HISTORICAL ERRORS
As far back as I can remember with the use of WordPress, every admin user has the capability to make changes to the theme or plugins through the Theme File Editor and Plugin File Editor. This is a dangerous access point if a client decides to venture into this section. Historically, and through experience, it has been. A slight file change without backing up the file(s) first can and WILL pretty much hose the site.
In my early days of WordPress development (circa ~2011), agencies didn’t mind providing basic CSS and HTML tips to clients about these sections. How to adjust font color, font size, etc. But as the project became more and more complex, there were more files to manage and it became a nightmare to edit things on the fly.
MODERN-DAY
It’s been a few years since the advent of WordPress’s Gutenberg, and thus the birth of giving clients autonomy to self-edit their site. Course, this new method of building a website has come at a cost of confusion. Most clients aren’t tech-savvy enough to understand how to go about implementing and modifying their site structure. Not every developer is on board with Gutenberg. Some still use ACF Pro as an assistant tool to develop elements on the page.

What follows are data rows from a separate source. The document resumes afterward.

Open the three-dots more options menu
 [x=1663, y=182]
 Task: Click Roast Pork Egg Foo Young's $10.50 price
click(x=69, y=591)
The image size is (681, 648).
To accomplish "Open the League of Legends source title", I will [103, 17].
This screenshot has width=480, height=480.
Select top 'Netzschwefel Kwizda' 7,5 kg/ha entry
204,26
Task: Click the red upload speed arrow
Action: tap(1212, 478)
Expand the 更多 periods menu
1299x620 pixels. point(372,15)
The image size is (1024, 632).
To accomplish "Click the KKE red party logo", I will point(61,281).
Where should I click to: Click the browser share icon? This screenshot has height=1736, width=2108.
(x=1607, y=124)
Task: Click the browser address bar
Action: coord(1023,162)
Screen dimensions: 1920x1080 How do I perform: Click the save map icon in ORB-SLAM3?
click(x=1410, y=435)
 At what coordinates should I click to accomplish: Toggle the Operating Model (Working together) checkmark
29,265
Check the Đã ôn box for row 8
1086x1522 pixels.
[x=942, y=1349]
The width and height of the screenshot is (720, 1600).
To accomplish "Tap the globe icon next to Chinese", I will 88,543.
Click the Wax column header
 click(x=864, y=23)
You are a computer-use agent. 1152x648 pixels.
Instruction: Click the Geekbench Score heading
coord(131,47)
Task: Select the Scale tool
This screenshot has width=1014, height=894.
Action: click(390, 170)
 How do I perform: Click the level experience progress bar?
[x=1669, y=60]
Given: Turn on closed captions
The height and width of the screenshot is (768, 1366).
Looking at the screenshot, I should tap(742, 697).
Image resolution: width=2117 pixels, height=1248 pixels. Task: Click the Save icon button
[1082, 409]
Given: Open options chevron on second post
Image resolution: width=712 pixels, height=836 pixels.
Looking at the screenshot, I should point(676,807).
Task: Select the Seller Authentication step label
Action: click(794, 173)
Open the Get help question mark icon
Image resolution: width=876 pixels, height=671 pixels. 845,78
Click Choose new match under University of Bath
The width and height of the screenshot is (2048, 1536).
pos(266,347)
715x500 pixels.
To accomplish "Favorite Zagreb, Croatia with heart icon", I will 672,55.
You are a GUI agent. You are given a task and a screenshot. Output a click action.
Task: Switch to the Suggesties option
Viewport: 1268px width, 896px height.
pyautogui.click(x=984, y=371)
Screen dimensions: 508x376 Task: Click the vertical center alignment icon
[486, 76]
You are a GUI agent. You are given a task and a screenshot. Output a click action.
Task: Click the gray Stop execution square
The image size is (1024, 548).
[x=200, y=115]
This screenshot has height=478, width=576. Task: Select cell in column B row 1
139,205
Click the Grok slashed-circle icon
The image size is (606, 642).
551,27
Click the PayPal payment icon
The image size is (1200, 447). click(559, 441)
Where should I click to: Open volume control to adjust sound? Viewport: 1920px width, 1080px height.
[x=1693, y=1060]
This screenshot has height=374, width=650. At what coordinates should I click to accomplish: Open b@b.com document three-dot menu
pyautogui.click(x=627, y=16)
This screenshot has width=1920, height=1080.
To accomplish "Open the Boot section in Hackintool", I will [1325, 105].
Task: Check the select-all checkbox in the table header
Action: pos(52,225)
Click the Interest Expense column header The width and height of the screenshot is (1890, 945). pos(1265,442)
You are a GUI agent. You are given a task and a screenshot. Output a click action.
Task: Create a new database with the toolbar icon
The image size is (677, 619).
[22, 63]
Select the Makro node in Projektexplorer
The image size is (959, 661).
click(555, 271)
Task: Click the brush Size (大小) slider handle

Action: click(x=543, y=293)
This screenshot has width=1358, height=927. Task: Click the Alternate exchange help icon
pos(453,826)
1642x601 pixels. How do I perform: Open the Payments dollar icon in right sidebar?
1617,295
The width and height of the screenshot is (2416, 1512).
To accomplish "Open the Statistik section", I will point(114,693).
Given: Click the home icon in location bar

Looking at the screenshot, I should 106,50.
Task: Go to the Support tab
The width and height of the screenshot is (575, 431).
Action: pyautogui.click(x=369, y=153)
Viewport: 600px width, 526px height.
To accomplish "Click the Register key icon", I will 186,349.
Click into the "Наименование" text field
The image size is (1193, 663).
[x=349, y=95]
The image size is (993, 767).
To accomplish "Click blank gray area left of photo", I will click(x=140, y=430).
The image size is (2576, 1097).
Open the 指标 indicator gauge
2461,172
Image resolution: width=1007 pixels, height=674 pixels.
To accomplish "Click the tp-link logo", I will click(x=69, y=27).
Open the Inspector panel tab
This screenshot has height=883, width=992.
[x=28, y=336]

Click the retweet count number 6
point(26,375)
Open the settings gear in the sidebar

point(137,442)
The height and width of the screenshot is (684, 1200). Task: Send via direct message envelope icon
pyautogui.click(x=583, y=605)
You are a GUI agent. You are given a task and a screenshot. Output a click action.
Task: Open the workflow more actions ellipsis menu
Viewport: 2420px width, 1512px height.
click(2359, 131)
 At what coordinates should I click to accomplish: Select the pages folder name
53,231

But even with all these new features, the option to alter your theme and plugin file through an editor within the admin dashboard still baffles me. Why is this not turned off in the first place? Why am I not given the option to hide and show?
How do you turn it off? Well, you have to dive into your wp-config.php file and insert a line of code (shown below) in order to deactivate it.
define('DISALLOW_FILE_EDIT',true);
CONCLUSION
As a standard practice, this is usually what I add first when starting any web project. There are more tips and tricks to come, but I figured I highlight one of the first of many that I normally perform.